The physical examination is usually inadequate to distinguish lymphedema from venous insufficiency. Sensitivity and specificity of clinical signs in predicting lymphoscintigraphy-confirmed lymphedema were 17% and 88%, respectively. Only the Kaposi-Stemmer sign (the inability to pinch or pick up a fold of skin at the base of the second toe because of its thickness) was a significant predictor of lymphedema (odds ratio, 7.9; P = 0.02).
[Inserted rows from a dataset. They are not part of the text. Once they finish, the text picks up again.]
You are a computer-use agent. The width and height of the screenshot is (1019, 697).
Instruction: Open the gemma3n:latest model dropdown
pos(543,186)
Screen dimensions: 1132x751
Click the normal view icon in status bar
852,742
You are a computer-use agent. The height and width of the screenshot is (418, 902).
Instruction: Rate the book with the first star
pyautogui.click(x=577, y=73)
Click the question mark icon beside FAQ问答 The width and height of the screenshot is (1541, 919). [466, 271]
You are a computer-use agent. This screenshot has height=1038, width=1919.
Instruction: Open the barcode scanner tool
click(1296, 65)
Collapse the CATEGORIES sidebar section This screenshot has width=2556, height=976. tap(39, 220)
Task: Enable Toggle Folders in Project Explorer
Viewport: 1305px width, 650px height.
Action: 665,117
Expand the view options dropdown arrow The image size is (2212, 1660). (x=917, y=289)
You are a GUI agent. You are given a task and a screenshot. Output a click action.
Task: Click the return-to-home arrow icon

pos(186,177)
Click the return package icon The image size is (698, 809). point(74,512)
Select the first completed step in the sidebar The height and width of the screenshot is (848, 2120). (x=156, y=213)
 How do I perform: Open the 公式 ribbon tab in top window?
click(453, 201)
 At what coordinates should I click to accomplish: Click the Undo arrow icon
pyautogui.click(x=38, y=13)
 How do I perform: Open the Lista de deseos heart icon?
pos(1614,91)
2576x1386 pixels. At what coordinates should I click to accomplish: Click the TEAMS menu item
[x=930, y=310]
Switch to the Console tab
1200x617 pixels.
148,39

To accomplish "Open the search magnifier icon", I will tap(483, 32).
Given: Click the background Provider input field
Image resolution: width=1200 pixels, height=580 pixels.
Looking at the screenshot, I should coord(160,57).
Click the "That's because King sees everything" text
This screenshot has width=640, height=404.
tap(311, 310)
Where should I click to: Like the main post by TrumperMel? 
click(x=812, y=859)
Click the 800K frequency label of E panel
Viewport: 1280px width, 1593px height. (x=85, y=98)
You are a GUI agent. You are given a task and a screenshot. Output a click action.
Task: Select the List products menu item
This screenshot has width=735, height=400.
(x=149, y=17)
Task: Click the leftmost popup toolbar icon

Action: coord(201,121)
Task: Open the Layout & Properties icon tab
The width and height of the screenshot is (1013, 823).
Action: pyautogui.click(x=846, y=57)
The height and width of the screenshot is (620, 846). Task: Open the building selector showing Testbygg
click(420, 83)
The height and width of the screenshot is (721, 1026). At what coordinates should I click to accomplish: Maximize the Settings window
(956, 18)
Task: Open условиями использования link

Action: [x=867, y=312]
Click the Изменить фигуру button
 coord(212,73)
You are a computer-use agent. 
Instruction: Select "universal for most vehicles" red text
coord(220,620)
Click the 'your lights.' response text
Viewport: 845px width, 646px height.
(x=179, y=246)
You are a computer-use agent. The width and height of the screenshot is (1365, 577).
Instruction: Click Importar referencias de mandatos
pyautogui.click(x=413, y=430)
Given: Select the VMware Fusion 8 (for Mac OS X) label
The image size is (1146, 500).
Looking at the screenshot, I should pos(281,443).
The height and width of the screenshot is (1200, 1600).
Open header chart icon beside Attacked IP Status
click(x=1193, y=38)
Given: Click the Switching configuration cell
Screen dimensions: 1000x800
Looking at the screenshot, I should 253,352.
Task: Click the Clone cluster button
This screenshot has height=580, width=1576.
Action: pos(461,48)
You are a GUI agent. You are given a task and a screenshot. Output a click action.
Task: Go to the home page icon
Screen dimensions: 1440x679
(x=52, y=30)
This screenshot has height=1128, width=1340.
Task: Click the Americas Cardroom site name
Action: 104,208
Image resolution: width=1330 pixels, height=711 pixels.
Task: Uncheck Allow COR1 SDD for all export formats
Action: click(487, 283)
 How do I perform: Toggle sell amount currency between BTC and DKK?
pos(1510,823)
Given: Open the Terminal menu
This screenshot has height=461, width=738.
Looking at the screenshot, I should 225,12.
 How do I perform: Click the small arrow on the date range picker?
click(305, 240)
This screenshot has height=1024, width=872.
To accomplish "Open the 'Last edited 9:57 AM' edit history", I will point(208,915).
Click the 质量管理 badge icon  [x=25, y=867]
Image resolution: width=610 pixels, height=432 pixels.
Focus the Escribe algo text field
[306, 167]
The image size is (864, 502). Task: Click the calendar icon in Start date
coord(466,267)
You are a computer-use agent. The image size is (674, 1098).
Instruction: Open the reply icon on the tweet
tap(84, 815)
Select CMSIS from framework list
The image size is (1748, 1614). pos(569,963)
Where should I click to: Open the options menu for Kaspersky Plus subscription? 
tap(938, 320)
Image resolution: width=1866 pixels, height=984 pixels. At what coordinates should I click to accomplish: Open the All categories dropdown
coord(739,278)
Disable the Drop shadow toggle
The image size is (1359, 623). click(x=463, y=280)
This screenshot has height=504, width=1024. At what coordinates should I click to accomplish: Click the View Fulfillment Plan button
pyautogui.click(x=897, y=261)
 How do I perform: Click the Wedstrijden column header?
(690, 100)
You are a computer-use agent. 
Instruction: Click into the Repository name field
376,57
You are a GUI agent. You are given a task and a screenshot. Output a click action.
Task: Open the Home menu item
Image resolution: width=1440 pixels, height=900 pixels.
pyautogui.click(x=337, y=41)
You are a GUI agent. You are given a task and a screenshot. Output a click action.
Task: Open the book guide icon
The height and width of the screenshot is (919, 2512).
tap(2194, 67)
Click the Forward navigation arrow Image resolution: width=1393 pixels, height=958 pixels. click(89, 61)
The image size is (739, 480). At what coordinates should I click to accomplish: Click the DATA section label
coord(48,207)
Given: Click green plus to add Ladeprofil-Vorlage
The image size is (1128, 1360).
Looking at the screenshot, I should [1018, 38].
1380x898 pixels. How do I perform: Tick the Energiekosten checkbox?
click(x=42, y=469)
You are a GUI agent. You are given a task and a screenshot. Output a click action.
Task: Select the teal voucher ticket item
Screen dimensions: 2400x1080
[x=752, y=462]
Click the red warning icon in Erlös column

Patients without an obvious cause of acute lower extremity swelling (eg, calf strain) should have an ultrasound performed, since DVT is difficult to exclude on clinical grounds. A prediction rule allows a clinician to exclude a lower extremity DVT in patients without an ultrasound if the patient has low pretest probability for DVT and a negative sensitive D-dimer test (the “Wells prediction rule”). It is important to ensure a follow-up venous ultrasound is done if the first one incompletely assesses all lower extremity veins. The diagnostic study of choice to detect chronic venous insufficiency due venous incompetence is duplex ultrasonography. Assessment of the ankle-brachial pressure index (ABPI) is important in the management of chronic venous insufficiency, since peripheral arterial disease may be exacerbated by compression therapy. This can be performed at the same time as ultrasound. Caution is required in interpreting the results of ABPI in older patients and diabetics due to the decreased compressibility of their arteries. A urine dipstick test that is strongly positive for protein can suggest nephrotic syndrome, and a serum creatinine can help estimate kidney function. Lymphoscintigraphy can be used to confirm a clinical suspicion of lymphedema. Ambulatory sensors for measuring circumference of lower limbs to assist management of chronic venous insufficiency and lymphedema are being developed.